The first thing that leaps out at you when viewing the entire history of the DXY is that it has been significantly higher in the past.
So much in 2021’s global outlook seems to be hinging on the US dollar’s continued weakness. Regardless of whether a synchronised global reflation based on fundamentals is in the cards or not, many investors are banking on the next best bet; that commodity inflation will be the unavoidable result of so many more dollars in circulation. To make this argument even more convincing, both the Fed and new Biden administration appear to have no choice other than to provide further stimulus, both monetary and fiscal. The question is no longer if, but rather, how much? In such an environment, can the DXY hope to continue holding above 90?

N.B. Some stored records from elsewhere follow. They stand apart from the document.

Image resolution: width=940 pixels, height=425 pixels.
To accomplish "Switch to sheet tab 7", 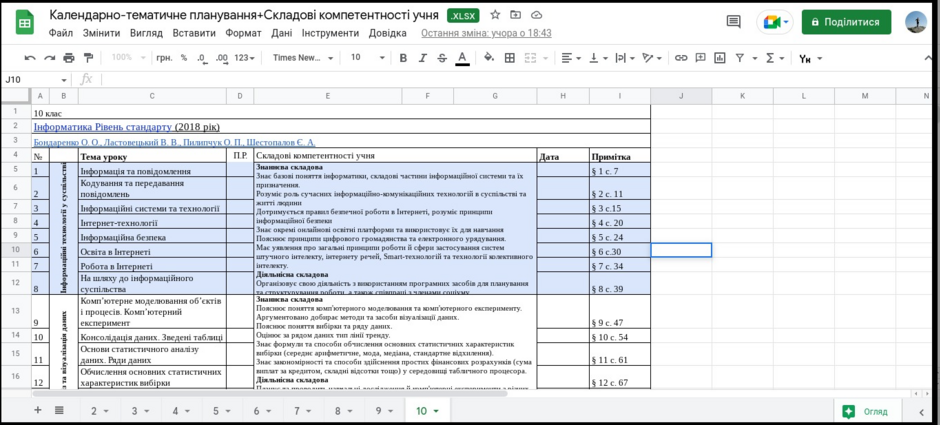I will (x=302, y=411).
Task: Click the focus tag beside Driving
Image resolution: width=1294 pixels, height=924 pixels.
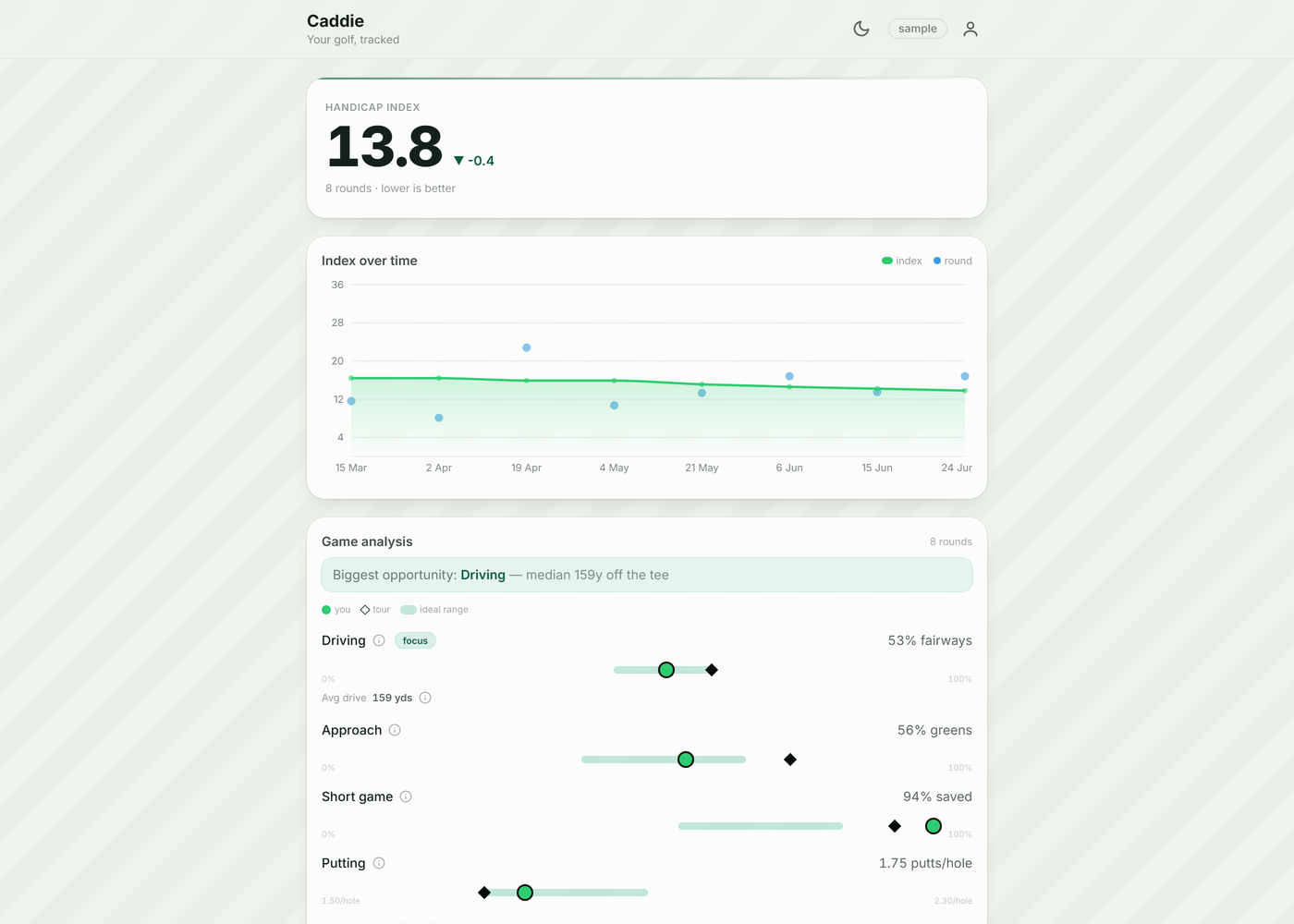Action: [415, 640]
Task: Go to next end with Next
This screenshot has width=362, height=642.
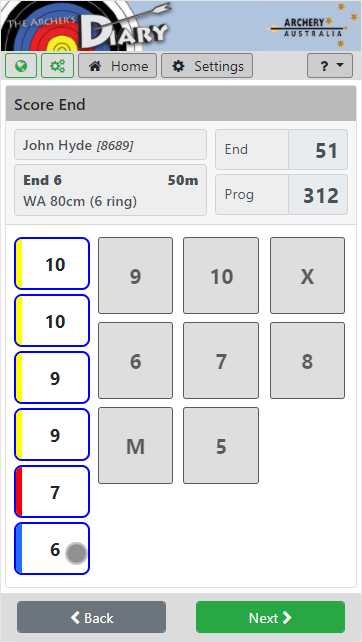Action: point(270,617)
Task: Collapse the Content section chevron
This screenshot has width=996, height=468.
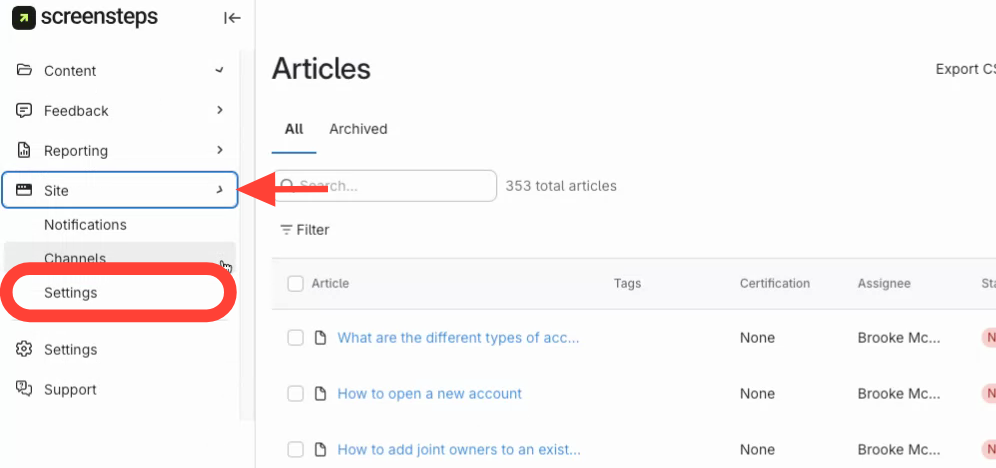Action: [219, 70]

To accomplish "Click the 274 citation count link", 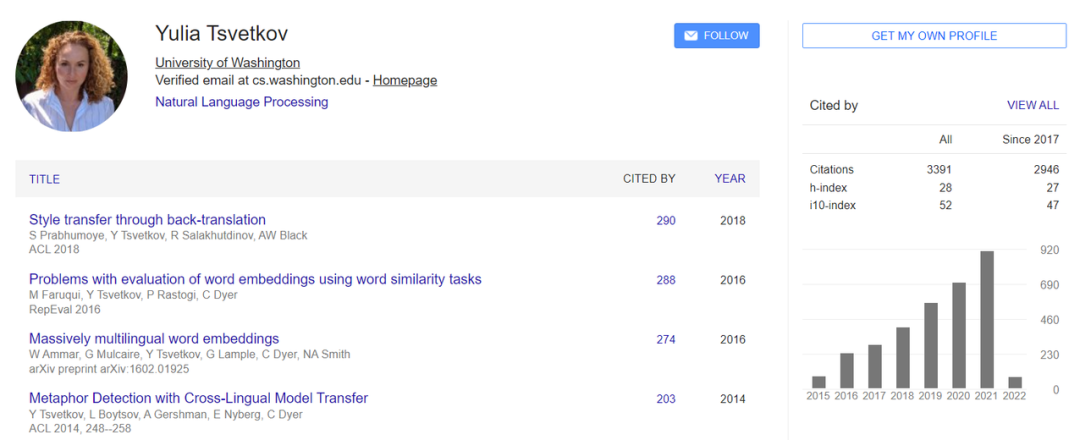I will pyautogui.click(x=666, y=340).

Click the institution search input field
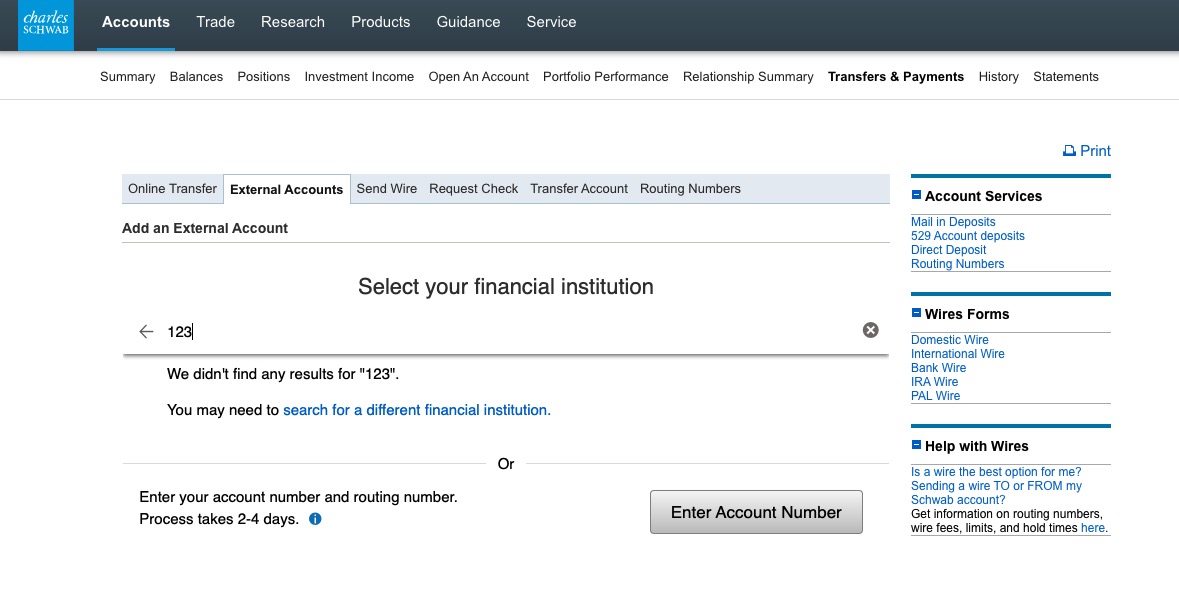pyautogui.click(x=500, y=331)
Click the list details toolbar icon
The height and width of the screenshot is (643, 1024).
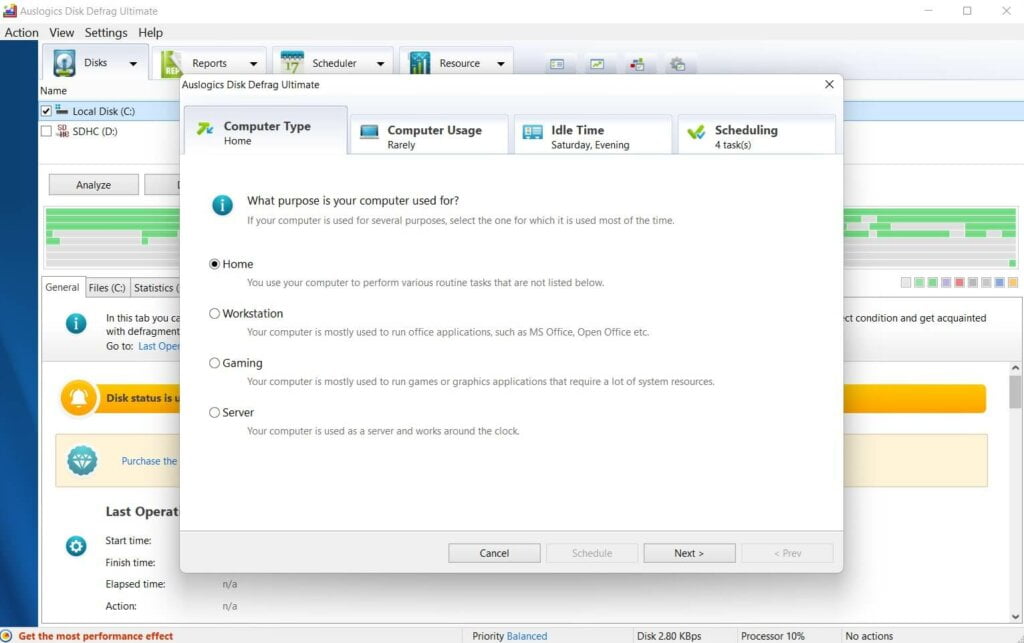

Why No One Wants Dollar Strength
In brief, dollar strength tends to hurt the global economy both in the developed and developing world. A strong dollar puts pressure on emerging markets, which tend to hold a lot of dollar-denominated debt. This can lead to slowing growth, currency crises, and recessions. Domestically, a strong dollar can lead to uncompetitive foreign exports, tightening liquidity conditions, and a levelling out or flat out drop in corporate profits in dollar terms. These also have strong implications for the national GDP. This is why Trump so often found himself on the warpath with trading partners and allies such as China and the EU.
A Brief History
It’s easy to forget that dollar strength hasn’t just been the result of the pandemic. Even at the levels the DXY reached in March of last year, it still fell short of its January 2017 highs, when it almost hit 104. This latest bout of dollar strength actually goes all the way back to the closing of the Fed’s QE3 program at the end of 2014. QE was followed by a steady stream of rate hikes from December 2015 to December 2018. Then, the Fed’s quantitative tightening program saw it retiring some of its debt, reducing its balance sheet from around $4.4 trillion in 2018 to around $3.8 trillion by September of 2019. This had the added effect of making dollars scarcer, on top of being costlier to borrow. This reduction of liquidity has now been widely accepted as the cause of the repo spike we witnessed in September of 2019, which put an end to QT and saw the Fed beginning to expand its balance sheet again. Then came COVID-19, and the rest is history.
The first thing that leaps out at you when viewing the entire history of the DXY is that it has been significantly higher in the past. In March of 1985, it peaked at around 128. In February of 2002, it hit 113, following the Dot-com bubble. Viewed on a long-term chart, the 100 level the DXY has repeatedly failed to remain above in recent years is merely the second lower-high since that 1985 all-time high. In fact, the DXY has been trying to break above 100 since February 2015. Last year’s spike above 100 saw it falling short of January 2017’s high around 104.
So, we have solid resistance at around 100, on a historically bearish chart that seems to be heading south. On the downside, the level everyone’s watching is the low of 88 the DXY reached back in 2018. This level preceded four consecutive rate hikes by the Fed, including the “step too far” hike of December 2018. Looking below, even the sub-90 levels we saw earlier this month don’t take the DXY into oversold territory, which means that a more substantial capitulation moment may be in store where it definitively breaks below 88. Especially if the euro, which accounts for almost 60% of the DXY basket, breaks above 1.25 against the dollar.
It’s perhaps notable that the two historical DXY spikes were relatively short-lived, whereas the coronavirus crisis has led to DXY returning to and failing to break above 2017’s high. What’s more, the price action between 2015 and 2017 has led to the formation of several RSI divergences, as you can see below. These can be meaningful enough on the daily chart, but on the weekly and monthly chart, unless they are in the midst of a bubble, they demand attention.
Investors are hanging on every word of US policymakers for any clue as to the sort of environment we’re to be looking at in the coming years. Fiscal stimulus will help to avert a solvency crisis that COVID-19 has exacerbated, and continued monetary stimulus will maintain the current liquidity conditions that seem to be conducive to dollar weakness and commodity strength. While not committing to higher treasury purchases as yet, the Fed has recently changed its language in the latest FOMC statements, signalling its willingness to keep rates near zero and to purchase at least $120 billion per month in treasuries and mortgage-backed securities. All this seems bearish for the dollar, notwithstanding any sudden shocks that will necessarily lead to a rush back to the dollar for safety.